Looking at the first 10 rows we can see that the RespondentID is in scientific notation, some values are just Response maybe the user did not answer yes or no and instead of NaN its just Response, lastly there is a lot of NaN values for some columns.

In [42]:
# review columns
star_wars.columns

Index(['RespondentID',
       'Have you seen any of the 6 films in the Star Wars franchise?',
       'Do you consider yourself to be a fan of the Star Wars film franchise?',
       'Which of the following Star Wars films have you seen? Please select all that apply.',
       'Unnamed: 4', 'Unnamed: 5', 'Unnamed: 6', 'Unnamed: 7', 'Unnamed: 8',
       'Please rank the Star Wars films in order of preference with 1 being your favorite film in the franchise and 6 being your least favorite film.',
       'Unnamed: 10', 'Unnamed: 11', 'Unnamed: 12', 'Unnamed: 13',
       'Unnamed: 14',
       'Please state whether you view the following characters favorably, unfavorably, or are unfamiliar with him/her.',
       'Unnamed: 16', 'Unnamed: 17', 'Unnamed: 18', 'Unnamed: 19',
       'Unnamed: 20', 'Unnamed: 21', 'Unnamed: 22', 'Unnamed: 23',
       'Unnamed: 24', 'Unnamed: 25', 'Unnamed: 26', 'Unnamed: 27',
       'Unnamed: 28', 'Which character shot first?',
       'Are you familiar with the Expan

It seems that instead of the movie names all the movies are just labeled Unnamed: number, also the character names again are just labeled as Unnamed: number.

In [43]:
# removing any rows with NaN value for RespondentID
star_wars = star_wars[pd.notnull(star_wars['RespondentID'])]

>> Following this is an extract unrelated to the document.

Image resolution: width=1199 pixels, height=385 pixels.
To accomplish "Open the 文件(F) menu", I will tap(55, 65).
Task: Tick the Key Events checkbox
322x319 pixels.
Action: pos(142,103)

# Converting Yes/No responses to True/False/NaN

We can make the data easier to analyze if we convert Yes and No responses to boolean values so we won't need to do string comparison later on. We'll be isomg the series.map() method to perform the conversion and after we can check the conversion with value_counts().

In [44]:
# creating a mapping dict
yes_no = {
    'Yes':True,
    'No':False
}

# mapping to the following columns;
# Have you seen any of the 6 films in the Star Wars franchise?
# Do you consider yourself to be a fan of the Star Wars film franchise?

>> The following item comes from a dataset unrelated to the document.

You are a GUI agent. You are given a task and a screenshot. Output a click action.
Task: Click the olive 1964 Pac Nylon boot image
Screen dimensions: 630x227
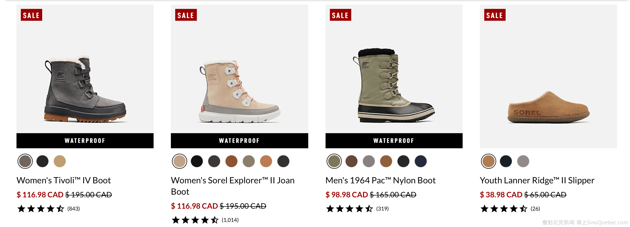pos(394,86)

for v in ['Have you seen any of the 6 films in the Star Wars franchise?',
         'Do you consider yourself to be a fan of the Star Wars film franchise?'
         ]:
    star_wars[v] = star_wars[v].map(yes_no)

In [45]:
# value counts for Have you seen any of the 6 films in the Star Wars franchise
# NaN included
star_wars.iloc[:,1].value_counts(dropna=False)

True     936
False    250
Name: Have you seen any of the 6 films in the Star Wars franchise?, dtype: int64

In [46]:
# value counts for Do you consider yourself to be a fan of the Star Wars film franchise?
# NaN included
star_wars.iloc[:,2].value_counts(dropna=False)

True     552
NaN      350
False    284
Name: Do you consider yourself to be a fan of the Star Wars film franchise?, dtype: int64

# Renaming Unnamed columns 

The data set contains columns which have the label "Unnamed", for example; Unnamed: 4 respresents if the respondent has seen Episode II Attack of the Clones, if the respondent has seen Episode II the value would be "Star Wars: Episode II Attack of the Clones" instead of Yes or No. 

Since this is the case we'll be mapping the movie titles for each column to a True value, so for the Unnamed: 4 column, if the value for the respondent is "Star Wars: Episode II Attack of the Clones" we'll replace it with True meaning the respondent has seen the movie.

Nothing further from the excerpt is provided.